The full form of the call to GraphMode is:
GraphMode(mode, width, height, colors, rows, cols, segment, size);
where mode is the ROM BIOS video mode to set (default is 4, i.e. 320 x 200 color graphics), width and height are the screen size in pixels (default 320, 200), colors is the maximum color supported in this mode of the adapter (default 3), and rows and cols are the number of character rows and columns on the screen (default 25, 40). You only need to specify as many arguments as necessary (the defaults will be used for unspecified arguments).
The segment is the segment address of the display, and size is the number of bytes of storage that the screen occupies. The defaults for both these values are zero. These values are used to copy the graphics screen away to a buffer when a program using graphics is suspended. If segment and size are 0, no graphics buffer is created. For example, the values for the IBM CGA are $B800 for segment and 16000 for size.
The reset routine initializes a file variable for reading only. The rewrite and append routines initialize a file variable for writing only. If you want to write a program that can read and write to the same file, you must use direct access I/O routines or enable the Borland deviations (+b option). The direct access routines come from Watcom Pascal.
The update procedure initializes a file variable for both reading and writing by direct access. It has the form
update(filevar,filename);
This associates the file filename with the file variable filevar. Initializing a file variable for direct access I/O does not let you add new elements to the end of the file, but it lets you read and write existing elements in any order.
The update call performs an automatic
get(filevar);
to read the first element in the file. This means that the buffer variable filevar^ will contain the value of the first element in the file.

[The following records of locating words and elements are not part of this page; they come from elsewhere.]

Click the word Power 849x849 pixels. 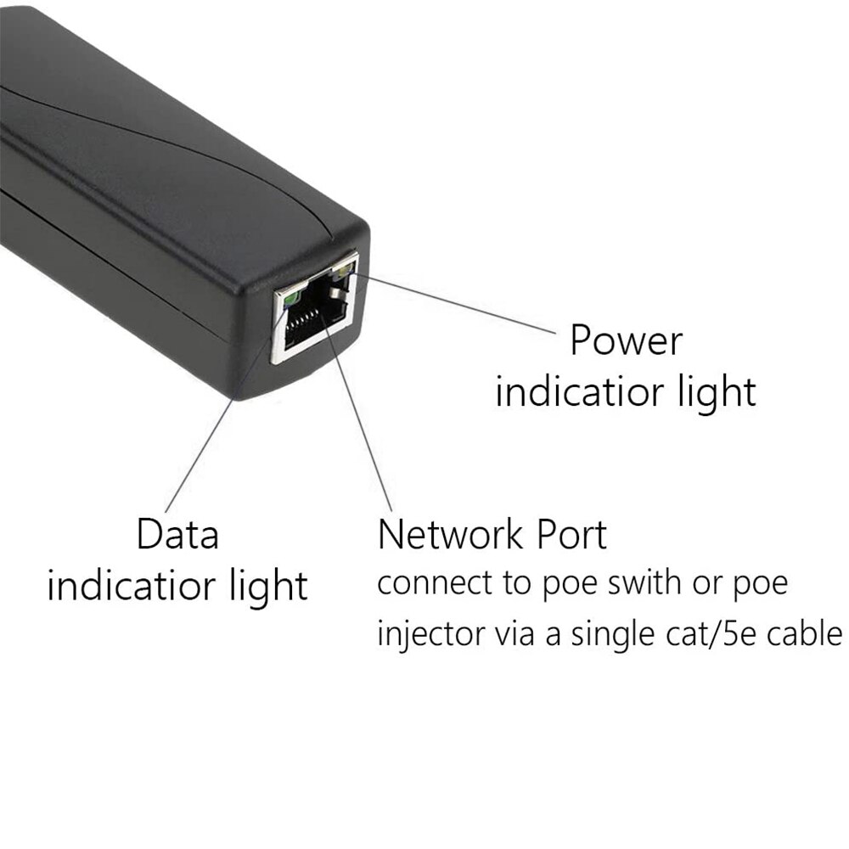626,341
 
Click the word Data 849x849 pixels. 177,535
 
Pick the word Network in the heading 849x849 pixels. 450,535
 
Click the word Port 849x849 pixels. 571,535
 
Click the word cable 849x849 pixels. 805,634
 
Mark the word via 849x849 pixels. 514,634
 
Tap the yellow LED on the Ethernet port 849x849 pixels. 343,271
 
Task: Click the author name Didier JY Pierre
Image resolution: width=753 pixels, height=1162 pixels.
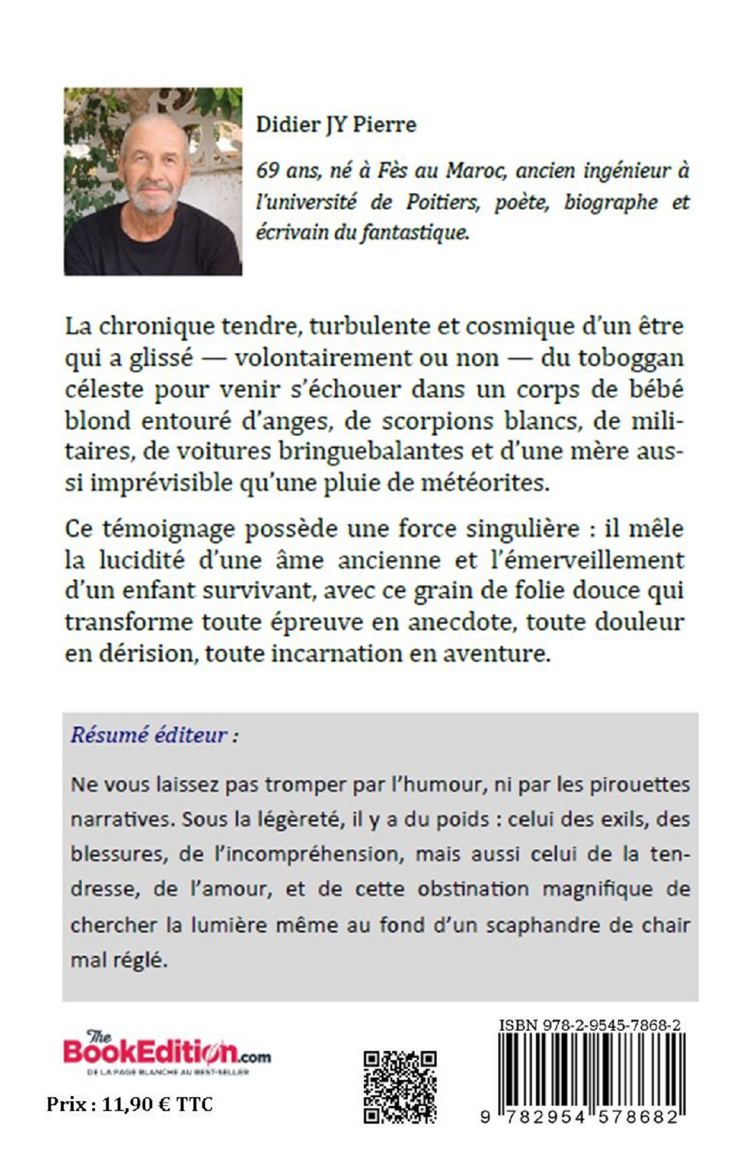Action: point(336,126)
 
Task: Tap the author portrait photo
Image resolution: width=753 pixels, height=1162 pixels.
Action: point(152,181)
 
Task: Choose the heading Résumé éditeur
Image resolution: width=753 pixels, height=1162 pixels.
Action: point(154,736)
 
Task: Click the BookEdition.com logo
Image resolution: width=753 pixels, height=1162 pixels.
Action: point(167,1051)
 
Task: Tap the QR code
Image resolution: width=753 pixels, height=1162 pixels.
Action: point(400,1079)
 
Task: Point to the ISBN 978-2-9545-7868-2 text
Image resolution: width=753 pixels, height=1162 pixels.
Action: point(589,1025)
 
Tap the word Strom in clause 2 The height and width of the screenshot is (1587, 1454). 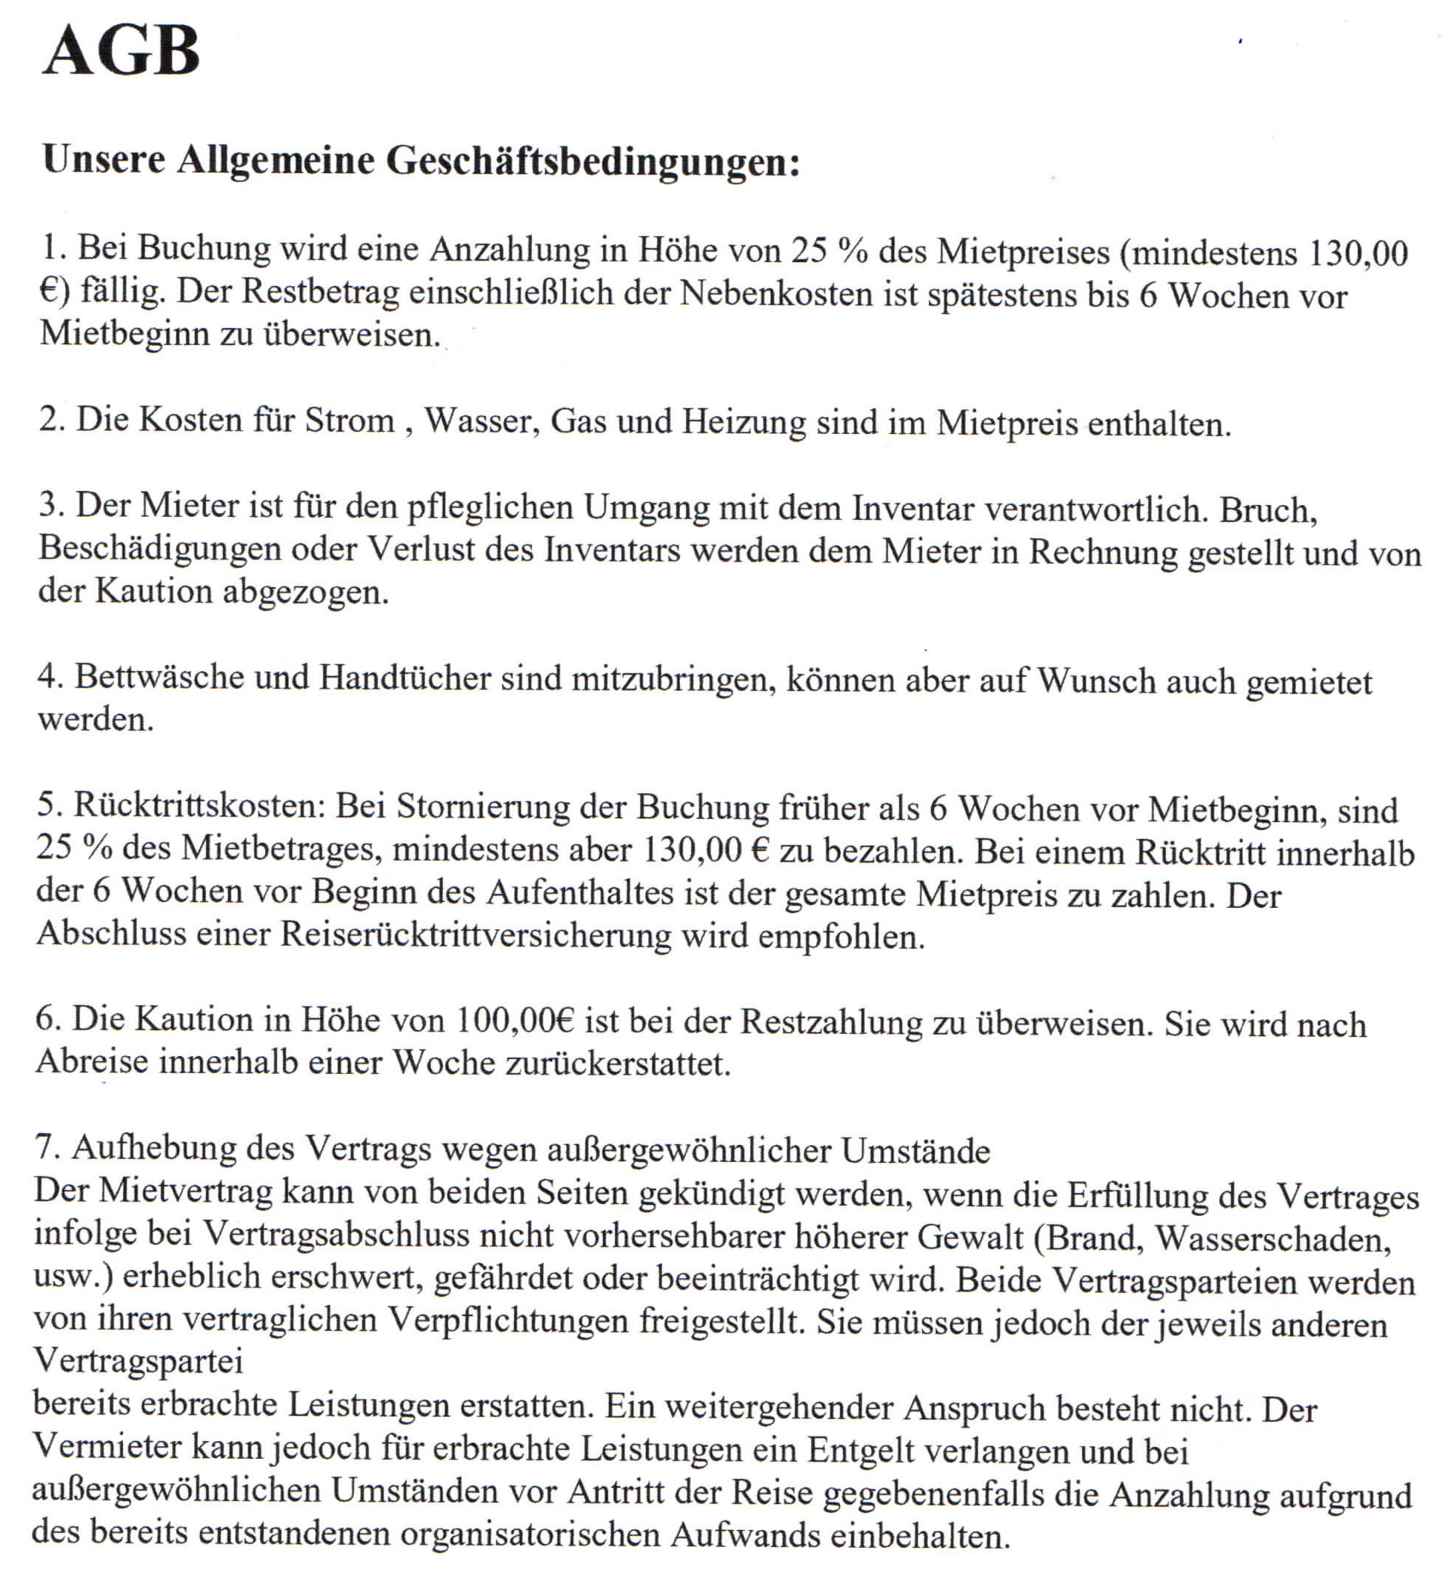point(350,421)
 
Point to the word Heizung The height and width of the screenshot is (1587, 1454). point(744,422)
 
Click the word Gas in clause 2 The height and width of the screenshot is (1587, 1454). point(578,421)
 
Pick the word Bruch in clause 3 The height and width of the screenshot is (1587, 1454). point(1267,511)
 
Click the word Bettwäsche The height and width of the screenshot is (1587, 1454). point(159,678)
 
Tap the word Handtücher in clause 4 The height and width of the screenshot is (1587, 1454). point(404,678)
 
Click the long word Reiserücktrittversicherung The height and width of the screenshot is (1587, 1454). point(476,935)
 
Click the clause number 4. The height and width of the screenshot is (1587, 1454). point(49,677)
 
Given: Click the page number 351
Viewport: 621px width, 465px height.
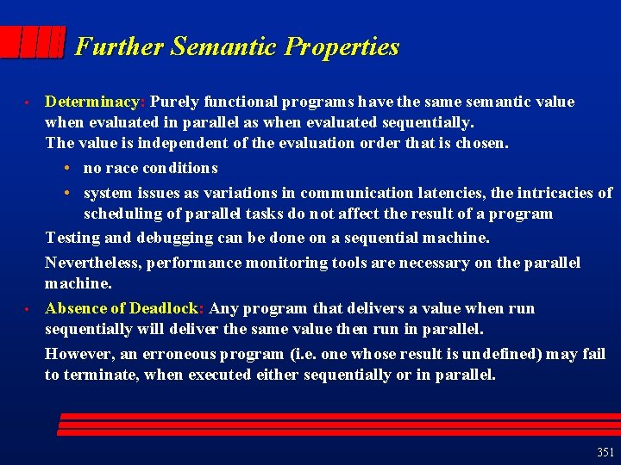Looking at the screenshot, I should (x=605, y=452).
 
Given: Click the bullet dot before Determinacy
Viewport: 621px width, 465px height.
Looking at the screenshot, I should (x=28, y=102).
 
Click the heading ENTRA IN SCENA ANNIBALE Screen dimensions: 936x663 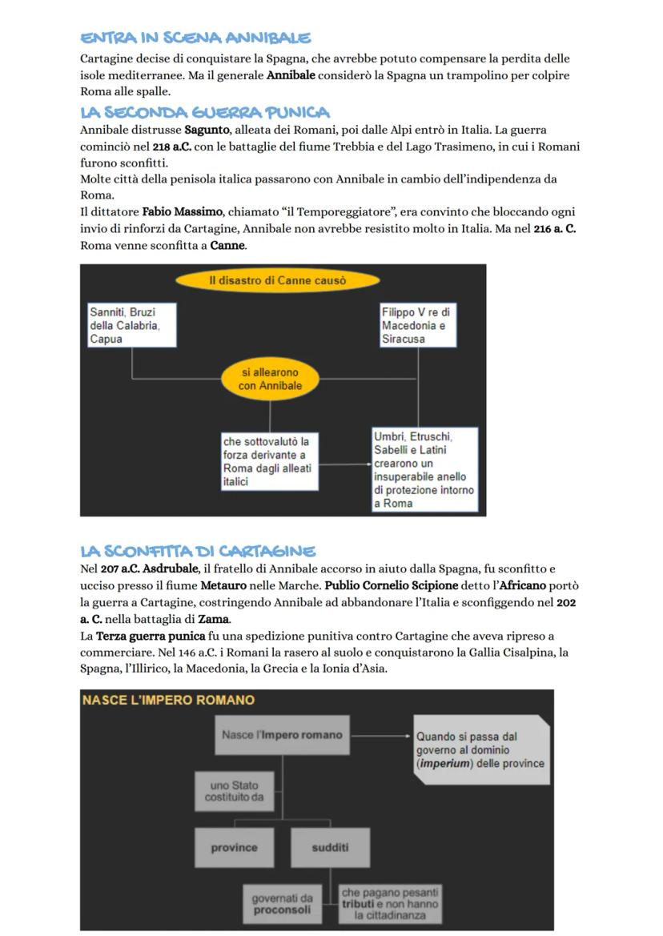click(195, 38)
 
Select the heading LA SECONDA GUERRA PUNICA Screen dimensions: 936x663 click(205, 112)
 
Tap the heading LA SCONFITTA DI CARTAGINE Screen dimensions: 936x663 click(198, 551)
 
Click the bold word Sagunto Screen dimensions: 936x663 click(206, 130)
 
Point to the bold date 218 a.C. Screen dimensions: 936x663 click(171, 147)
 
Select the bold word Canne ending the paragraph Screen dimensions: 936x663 click(227, 245)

To move to any other element in the file, you use the setnext routine. This has the form
setnext(filevar,record);
where filevar is a file variable initialized for direct access I/O and record is an integer indicating the number of the file element to which you want to move. The element at the beginning of the file is number 0. Thus
setnext(filevar,1);
will move to the second element in the file. Note that unlike seek, setnext does not do an automatic get, so the file buffer does not contain the selected element of the file after the call. This means that a call to read will read the contents of the old file buffer variable, so you must be careful to do a get if you intend to read the selected element. There is no such problem if you plan to write, as both put and write will output to the selected element.
The BlockRead and BlockWrite routines read and write 128-byte blocks. Their use is as follows:
This routine reads a number of 128-byte records into the region of memory. The number of records is specified by the integer nrecs. The file the records are read from are specified by the file variable filevar. The records are stored in the specified variable.
This routine writes a number of 128-byte records to the file specified by the file variable filevar. The number of records is specified by the integer nrecs. The records are written from the specified variable.
The BlockRead and BlockWrite routines are identical to the procedures of the same names in Turbo Pascal, except that the optional fourth parameter is not included. In Turbo, this is an integer var parameter giving the number of records actually read or written. If this parameter is needed, the source for both BlockRead and BlockWrite can be modified; see TURBOLIB.AP. For both BlockRead and BlockWrite, the filevar may be a file of any type of variable. Quite often this will be
file of array[1..128] of byte
and in this case normal read and write will perform a similar function to these block routines.